_DATA PROVIDED_
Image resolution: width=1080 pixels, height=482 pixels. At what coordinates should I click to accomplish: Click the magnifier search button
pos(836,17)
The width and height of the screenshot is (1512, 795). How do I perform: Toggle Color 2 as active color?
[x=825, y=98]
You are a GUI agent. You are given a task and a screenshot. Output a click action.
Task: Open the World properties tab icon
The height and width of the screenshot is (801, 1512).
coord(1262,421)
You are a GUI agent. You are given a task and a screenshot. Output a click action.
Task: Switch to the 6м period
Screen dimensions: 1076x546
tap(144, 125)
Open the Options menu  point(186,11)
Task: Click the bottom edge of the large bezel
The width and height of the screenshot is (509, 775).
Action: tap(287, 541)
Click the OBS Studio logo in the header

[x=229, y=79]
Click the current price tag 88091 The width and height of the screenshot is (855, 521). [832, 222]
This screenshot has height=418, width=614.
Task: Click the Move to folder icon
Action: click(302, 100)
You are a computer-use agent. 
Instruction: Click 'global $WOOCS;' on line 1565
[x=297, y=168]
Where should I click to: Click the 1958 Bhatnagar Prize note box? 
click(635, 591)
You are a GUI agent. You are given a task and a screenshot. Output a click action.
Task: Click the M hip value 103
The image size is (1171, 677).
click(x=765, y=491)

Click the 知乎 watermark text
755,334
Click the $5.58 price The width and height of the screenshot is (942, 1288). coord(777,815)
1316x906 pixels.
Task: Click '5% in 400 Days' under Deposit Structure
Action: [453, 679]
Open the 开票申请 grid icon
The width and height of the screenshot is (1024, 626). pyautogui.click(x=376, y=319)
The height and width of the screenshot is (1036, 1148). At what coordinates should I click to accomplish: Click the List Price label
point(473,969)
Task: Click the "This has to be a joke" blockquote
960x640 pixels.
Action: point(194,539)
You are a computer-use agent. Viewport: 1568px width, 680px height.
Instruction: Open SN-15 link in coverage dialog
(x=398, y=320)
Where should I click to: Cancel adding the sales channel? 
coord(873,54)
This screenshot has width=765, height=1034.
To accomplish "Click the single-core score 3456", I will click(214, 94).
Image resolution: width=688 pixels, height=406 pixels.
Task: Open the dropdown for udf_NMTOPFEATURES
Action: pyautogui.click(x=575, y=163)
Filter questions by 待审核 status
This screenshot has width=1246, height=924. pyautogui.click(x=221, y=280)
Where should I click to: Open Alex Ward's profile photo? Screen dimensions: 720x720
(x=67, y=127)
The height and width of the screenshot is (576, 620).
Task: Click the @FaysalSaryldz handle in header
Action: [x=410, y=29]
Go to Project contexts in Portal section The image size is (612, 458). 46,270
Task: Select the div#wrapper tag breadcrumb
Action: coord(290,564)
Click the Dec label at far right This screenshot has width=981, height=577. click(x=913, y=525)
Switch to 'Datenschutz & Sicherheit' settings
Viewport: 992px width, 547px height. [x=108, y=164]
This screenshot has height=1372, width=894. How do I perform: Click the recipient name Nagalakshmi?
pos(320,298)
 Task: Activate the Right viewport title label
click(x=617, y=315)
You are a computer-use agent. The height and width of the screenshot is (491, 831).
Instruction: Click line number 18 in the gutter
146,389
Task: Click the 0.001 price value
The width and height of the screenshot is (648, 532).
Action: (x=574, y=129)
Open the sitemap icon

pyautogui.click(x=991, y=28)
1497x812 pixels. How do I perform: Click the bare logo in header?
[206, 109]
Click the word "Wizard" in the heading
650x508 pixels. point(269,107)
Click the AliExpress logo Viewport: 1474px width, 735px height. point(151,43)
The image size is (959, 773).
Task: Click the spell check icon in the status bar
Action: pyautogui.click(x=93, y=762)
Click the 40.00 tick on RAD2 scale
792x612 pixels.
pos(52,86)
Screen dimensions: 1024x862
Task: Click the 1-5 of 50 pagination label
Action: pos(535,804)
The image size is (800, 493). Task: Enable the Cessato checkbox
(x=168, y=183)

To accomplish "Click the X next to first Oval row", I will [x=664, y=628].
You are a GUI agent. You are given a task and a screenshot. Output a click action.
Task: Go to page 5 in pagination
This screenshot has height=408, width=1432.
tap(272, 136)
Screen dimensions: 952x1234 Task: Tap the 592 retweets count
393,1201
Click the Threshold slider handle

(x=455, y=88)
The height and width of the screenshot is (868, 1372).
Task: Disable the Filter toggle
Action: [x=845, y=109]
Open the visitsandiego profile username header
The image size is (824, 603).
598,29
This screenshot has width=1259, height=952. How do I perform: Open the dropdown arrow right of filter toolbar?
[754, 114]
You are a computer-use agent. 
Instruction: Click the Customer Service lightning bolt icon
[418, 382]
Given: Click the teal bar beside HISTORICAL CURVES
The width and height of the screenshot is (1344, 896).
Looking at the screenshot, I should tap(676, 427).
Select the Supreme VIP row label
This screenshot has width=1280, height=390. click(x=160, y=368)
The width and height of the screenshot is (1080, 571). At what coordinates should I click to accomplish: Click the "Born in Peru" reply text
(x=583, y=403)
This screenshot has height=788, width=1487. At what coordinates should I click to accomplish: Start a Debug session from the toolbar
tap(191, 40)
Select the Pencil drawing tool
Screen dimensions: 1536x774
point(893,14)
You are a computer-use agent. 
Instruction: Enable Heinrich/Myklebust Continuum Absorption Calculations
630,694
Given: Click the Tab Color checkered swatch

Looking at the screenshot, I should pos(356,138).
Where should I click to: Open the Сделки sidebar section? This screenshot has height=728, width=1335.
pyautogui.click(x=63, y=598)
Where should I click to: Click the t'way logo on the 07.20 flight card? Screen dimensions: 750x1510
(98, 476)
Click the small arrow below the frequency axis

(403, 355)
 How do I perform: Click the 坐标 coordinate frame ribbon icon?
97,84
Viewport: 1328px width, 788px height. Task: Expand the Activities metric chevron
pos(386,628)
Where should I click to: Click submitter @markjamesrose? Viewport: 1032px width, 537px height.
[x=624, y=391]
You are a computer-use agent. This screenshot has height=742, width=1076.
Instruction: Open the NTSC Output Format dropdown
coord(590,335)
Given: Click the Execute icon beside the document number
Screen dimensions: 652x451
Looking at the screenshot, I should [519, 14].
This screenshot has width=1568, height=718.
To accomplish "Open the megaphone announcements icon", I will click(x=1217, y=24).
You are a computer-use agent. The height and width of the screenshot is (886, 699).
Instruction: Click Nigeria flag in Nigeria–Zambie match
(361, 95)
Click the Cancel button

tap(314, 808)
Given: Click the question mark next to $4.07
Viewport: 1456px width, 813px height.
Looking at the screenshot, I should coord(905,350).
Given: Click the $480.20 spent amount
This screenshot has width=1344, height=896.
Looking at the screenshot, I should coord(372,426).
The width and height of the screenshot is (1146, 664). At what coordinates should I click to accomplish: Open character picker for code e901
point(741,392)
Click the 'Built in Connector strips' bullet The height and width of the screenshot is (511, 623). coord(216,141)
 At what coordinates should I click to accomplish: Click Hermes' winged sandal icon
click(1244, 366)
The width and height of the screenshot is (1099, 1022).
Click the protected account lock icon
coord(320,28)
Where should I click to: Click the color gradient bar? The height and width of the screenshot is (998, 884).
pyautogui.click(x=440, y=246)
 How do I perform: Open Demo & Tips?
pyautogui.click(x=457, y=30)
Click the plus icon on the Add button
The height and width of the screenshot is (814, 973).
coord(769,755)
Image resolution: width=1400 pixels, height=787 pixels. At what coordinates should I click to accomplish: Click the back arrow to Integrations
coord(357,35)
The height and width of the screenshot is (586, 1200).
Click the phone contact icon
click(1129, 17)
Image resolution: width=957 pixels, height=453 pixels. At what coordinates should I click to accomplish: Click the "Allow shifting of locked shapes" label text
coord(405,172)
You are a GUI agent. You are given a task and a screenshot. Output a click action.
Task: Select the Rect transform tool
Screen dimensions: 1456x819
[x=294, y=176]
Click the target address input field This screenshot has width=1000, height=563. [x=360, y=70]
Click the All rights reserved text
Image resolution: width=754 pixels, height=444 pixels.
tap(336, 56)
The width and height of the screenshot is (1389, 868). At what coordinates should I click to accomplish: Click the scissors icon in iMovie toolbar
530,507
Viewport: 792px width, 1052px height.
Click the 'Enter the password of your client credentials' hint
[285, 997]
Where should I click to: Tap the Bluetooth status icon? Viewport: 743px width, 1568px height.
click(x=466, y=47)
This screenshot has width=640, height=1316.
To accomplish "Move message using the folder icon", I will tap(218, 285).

_ABOUT THIS TASK_
Give back exactly the lines from the one with "The height and width of the screenshot is (586, 1200)." through the final line of the material, both ends included, and no others.

_EXERCISE RESULT_
The height and width of the screenshot is (586, 1200).
Click the phone contact icon
click(1129, 17)
Image resolution: width=957 pixels, height=453 pixels. At what coordinates should I click to accomplish: Click the "Allow shifting of locked shapes" label text
coord(405,172)
You are a GUI agent. You are given a task and a screenshot. Output a click action.
Task: Select the Rect transform tool
Screen dimensions: 1456x819
[x=294, y=176]
Click the target address input field This screenshot has width=1000, height=563. [x=360, y=70]
Click the All rights reserved text
Image resolution: width=754 pixels, height=444 pixels.
tap(336, 56)
The width and height of the screenshot is (1389, 868). At what coordinates should I click to accomplish: Click the scissors icon in iMovie toolbar
530,507
Viewport: 792px width, 1052px height.
Click the 'Enter the password of your client credentials' hint
[285, 997]
Where should I click to: Tap the Bluetooth status icon? Viewport: 743px width, 1568px height.
click(x=466, y=47)
This screenshot has width=640, height=1316.
To accomplish "Move message using the folder icon", I will tap(218, 285).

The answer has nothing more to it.